Given our starter code:

def isPalindrome(self, s:str)
test=[]
for i in s:

The next step we can take is to use a built in method that was taught to me by a friend. It’s called isalnum(). It's a great built in method that determines if the argument if an alphanumeric number.
With this nugget of knowledge, we can use it to help us return a boolean of True or False. If the input is alphanumeric, we return True.

def isPalindrome(self, s:str)
test=[]
for i in s:
if i.isalnum() == True:

But what do we do once we know it’s alphanumeric? We have to keep it/add it somewhere. This is our hint to use the built in method append(). We use our space test to store our alphanumeric inputs. While we store them, we can employ another handy built in method, .lower(). Remember to add the empty () in .lower() to invoke it!

def isPalindrome(self, s:str)
test=[]
for i in s:
if i.isalnum() == True:
test.append(i.lower())

Now that we’ve store the alphanumeric characters and made them lowercase, we must do a reverse test where we will iterate from right to left. What I learned is to iterate backwards, we can reuse our test=[] by revering it's direction with [::-1] in python3. We can make the reversed test identifiable by a variable called 'revtest'.

def isPalindrome(self, s:str)
test=[]
for i in s:
if i.isalnum() == True:
test.append(i.lower())
revtest = test[::-1]

Once the reverse test has been done, we can compare the two tests and determine if the input is True or False.

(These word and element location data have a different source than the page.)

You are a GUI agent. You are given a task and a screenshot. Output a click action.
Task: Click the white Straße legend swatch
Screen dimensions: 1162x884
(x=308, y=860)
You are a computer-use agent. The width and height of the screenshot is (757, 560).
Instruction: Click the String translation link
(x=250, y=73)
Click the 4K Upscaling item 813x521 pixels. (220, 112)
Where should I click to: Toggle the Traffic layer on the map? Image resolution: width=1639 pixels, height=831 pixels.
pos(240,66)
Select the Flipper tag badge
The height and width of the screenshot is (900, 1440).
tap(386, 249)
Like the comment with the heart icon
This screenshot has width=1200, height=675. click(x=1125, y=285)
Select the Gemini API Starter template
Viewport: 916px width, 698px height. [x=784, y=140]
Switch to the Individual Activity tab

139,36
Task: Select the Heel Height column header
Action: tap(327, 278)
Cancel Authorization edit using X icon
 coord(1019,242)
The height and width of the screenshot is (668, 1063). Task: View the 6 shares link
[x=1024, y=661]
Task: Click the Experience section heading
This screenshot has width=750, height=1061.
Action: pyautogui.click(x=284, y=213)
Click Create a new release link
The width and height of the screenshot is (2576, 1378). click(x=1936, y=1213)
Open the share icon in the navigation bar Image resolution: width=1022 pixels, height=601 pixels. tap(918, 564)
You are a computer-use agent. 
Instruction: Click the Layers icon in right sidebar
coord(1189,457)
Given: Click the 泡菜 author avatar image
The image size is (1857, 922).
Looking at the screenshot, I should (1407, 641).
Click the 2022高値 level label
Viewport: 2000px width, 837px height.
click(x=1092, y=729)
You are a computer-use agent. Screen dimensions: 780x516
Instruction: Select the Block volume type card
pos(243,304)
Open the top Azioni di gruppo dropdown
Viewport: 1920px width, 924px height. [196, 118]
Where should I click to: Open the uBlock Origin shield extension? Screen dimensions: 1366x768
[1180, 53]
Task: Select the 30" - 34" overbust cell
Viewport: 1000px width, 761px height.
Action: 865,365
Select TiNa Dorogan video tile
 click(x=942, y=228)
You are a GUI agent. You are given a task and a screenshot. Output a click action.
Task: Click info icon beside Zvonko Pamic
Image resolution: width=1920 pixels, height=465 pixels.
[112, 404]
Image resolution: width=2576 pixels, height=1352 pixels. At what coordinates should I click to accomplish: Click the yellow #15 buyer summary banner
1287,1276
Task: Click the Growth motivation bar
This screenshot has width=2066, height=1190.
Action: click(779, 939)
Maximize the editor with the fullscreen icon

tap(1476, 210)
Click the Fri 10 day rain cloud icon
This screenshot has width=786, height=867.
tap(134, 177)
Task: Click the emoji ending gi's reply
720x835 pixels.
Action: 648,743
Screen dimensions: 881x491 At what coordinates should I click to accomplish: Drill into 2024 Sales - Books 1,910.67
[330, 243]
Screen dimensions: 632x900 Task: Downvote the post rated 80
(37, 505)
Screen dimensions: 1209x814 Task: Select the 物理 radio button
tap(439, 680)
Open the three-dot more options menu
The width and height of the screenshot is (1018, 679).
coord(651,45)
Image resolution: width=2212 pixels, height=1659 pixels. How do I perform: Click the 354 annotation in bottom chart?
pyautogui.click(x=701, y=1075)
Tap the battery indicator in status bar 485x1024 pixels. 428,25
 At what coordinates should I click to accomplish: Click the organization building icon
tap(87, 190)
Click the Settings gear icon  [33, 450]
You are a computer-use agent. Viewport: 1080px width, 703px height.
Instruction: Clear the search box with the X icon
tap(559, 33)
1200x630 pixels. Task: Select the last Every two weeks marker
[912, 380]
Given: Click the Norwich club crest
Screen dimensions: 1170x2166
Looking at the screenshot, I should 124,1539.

def isPalindrome(self, s:str)
test=[]
for i in s:
if i.isalnum() == True:
test.append(i.lower())
revtest = test[::-1]
if(test == revtest):
return True
else:
return False

Conclusion:
This solution is just one of many and being a newer Pythonista it’s important to understand that there are always going to be more than one way to solve a problem. This solution uses space because we’re using space to store test=[] and for revtest = test[::-1]. While this solution makes sense to me, it' advantageous to uncover other solutions and approaches. Since this is an algorithm problem, an assessor in a technical assessment might not want you to use built in methods or short cuts. But for the time being, I'm still in the very early stages of solving algorithms. So I try not to let this overwhelm me. But I hope this helps!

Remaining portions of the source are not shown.